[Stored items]
──────────
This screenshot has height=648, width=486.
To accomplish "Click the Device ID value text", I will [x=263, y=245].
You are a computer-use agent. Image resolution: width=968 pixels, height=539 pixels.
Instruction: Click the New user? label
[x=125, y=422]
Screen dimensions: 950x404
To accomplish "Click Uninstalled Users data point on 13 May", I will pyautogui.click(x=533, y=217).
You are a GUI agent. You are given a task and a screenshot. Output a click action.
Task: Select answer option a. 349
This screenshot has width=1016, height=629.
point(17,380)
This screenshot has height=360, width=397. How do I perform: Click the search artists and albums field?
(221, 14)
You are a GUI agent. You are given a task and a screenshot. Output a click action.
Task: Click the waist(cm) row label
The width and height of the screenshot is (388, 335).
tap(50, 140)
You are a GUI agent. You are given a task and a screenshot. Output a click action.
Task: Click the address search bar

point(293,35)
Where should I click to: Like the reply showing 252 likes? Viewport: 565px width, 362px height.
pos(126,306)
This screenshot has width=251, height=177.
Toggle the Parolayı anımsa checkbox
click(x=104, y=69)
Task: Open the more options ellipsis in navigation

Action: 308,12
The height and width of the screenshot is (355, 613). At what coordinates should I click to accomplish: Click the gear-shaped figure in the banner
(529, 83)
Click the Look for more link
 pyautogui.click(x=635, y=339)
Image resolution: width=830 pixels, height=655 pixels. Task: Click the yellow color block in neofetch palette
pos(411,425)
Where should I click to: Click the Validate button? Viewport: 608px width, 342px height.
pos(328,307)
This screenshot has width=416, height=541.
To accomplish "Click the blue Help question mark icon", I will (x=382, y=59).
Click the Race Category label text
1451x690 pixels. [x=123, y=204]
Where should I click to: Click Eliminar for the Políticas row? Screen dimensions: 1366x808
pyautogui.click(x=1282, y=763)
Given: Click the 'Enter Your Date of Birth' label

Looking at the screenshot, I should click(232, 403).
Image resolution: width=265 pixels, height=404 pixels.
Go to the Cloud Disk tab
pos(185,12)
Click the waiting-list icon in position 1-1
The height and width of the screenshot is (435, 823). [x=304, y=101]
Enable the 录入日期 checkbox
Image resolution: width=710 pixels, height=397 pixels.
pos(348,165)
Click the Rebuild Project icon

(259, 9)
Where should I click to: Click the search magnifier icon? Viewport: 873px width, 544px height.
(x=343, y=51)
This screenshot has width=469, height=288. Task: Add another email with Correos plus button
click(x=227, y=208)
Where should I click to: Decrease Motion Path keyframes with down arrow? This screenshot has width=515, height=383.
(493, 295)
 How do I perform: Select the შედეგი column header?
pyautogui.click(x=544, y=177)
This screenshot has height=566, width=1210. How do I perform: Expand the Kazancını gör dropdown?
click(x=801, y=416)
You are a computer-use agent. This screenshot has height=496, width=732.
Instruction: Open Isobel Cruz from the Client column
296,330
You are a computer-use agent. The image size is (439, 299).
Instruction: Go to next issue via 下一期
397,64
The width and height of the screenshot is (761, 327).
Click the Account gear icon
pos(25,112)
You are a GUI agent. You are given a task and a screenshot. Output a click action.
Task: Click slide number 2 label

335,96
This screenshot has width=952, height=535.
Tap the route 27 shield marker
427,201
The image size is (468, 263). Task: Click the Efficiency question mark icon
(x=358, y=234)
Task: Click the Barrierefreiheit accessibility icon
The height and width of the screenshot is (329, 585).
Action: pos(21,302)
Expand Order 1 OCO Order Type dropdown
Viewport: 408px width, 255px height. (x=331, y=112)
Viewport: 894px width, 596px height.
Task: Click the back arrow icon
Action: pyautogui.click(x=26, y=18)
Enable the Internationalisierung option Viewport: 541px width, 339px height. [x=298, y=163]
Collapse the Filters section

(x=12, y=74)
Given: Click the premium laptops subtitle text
──────────
* [WHAT YOU NEED TO DO]:
Exactly as shown, repeat every record.

* [SOLUTION TO THIS EXERCISE]:
This screenshot has height=648, width=486.
To accomplish "Click the Device ID value text", I will [x=263, y=245].
You are a computer-use agent. Image resolution: width=968 pixels, height=539 pixels.
Instruction: Click the New user? label
[x=125, y=422]
Screen dimensions: 950x404
To accomplish "Click Uninstalled Users data point on 13 May", I will pyautogui.click(x=533, y=217).
You are a GUI agent. You are given a task and a screenshot. Output a click action.
Task: Select answer option a. 349
This screenshot has width=1016, height=629.
point(17,380)
This screenshot has height=360, width=397. How do I perform: Click the search artists and albums field?
(221, 14)
You are a GUI agent. You are given a task and a screenshot. Output a click action.
Task: Click the waist(cm) row label
The width and height of the screenshot is (388, 335).
tap(50, 140)
You are a GUI agent. You are given a task and a screenshot. Output a click action.
Task: Click the address search bar

point(293,35)
Where should I click to: Like the reply showing 252 likes? Viewport: 565px width, 362px height.
pos(126,306)
This screenshot has width=251, height=177.
Toggle the Parolayı anımsa checkbox
click(x=104, y=69)
Task: Open the more options ellipsis in navigation

Action: 308,12
The height and width of the screenshot is (355, 613). At what coordinates should I click to accomplish: Click the gear-shaped figure in the banner
(529, 83)
Click the Look for more link
 pyautogui.click(x=635, y=339)
Image resolution: width=830 pixels, height=655 pixels. Task: Click the yellow color block in neofetch palette
pos(411,425)
Where should I click to: Click the Validate button? Viewport: 608px width, 342px height.
pos(328,307)
This screenshot has width=416, height=541.
To accomplish "Click the blue Help question mark icon", I will (x=382, y=59).
Click the Race Category label text
1451x690 pixels. [x=123, y=204]
Where should I click to: Click Eliminar for the Políticas row? Screen dimensions: 1366x808
pyautogui.click(x=1282, y=763)
Given: Click the 'Enter Your Date of Birth' label

Looking at the screenshot, I should click(232, 403).
Image resolution: width=265 pixels, height=404 pixels.
Go to the Cloud Disk tab
pos(185,12)
Click the waiting-list icon in position 1-1
The height and width of the screenshot is (435, 823). [x=304, y=101]
Enable the 录入日期 checkbox
Image resolution: width=710 pixels, height=397 pixels.
pos(348,165)
Click the Rebuild Project icon

(259, 9)
Where should I click to: Click the search magnifier icon? Viewport: 873px width, 544px height.
(x=343, y=51)
This screenshot has width=469, height=288. Task: Add another email with Correos plus button
click(x=227, y=208)
Where should I click to: Decrease Motion Path keyframes with down arrow? This screenshot has width=515, height=383.
(493, 295)
 How do I perform: Select the შედეგი column header?
pyautogui.click(x=544, y=177)
This screenshot has height=566, width=1210. How do I perform: Expand the Kazancını gör dropdown?
click(x=801, y=416)
You are a computer-use agent. This screenshot has height=496, width=732.
Instruction: Open Isobel Cruz from the Client column
296,330
You are a computer-use agent. The image size is (439, 299).
Instruction: Go to next issue via 下一期
397,64
The width and height of the screenshot is (761, 327).
Click the Account gear icon
pos(25,112)
You are a GUI agent. You are given a task and a screenshot. Output a click action.
Task: Click slide number 2 label

335,96
This screenshot has width=952, height=535.
Tap the route 27 shield marker
427,201
The image size is (468, 263). Task: Click the Efficiency question mark icon
(x=358, y=234)
Task: Click the Barrierefreiheit accessibility icon
The height and width of the screenshot is (329, 585).
Action: pos(21,302)
Expand Order 1 OCO Order Type dropdown
Viewport: 408px width, 255px height. (x=331, y=112)
Viewport: 894px width, 596px height.
Task: Click the back arrow icon
Action: pyautogui.click(x=26, y=18)
Enable the Internationalisierung option Viewport: 541px width, 339px height. [x=298, y=163]
Collapse the Filters section

(x=12, y=74)
Given: Click the premium laptops subtitle text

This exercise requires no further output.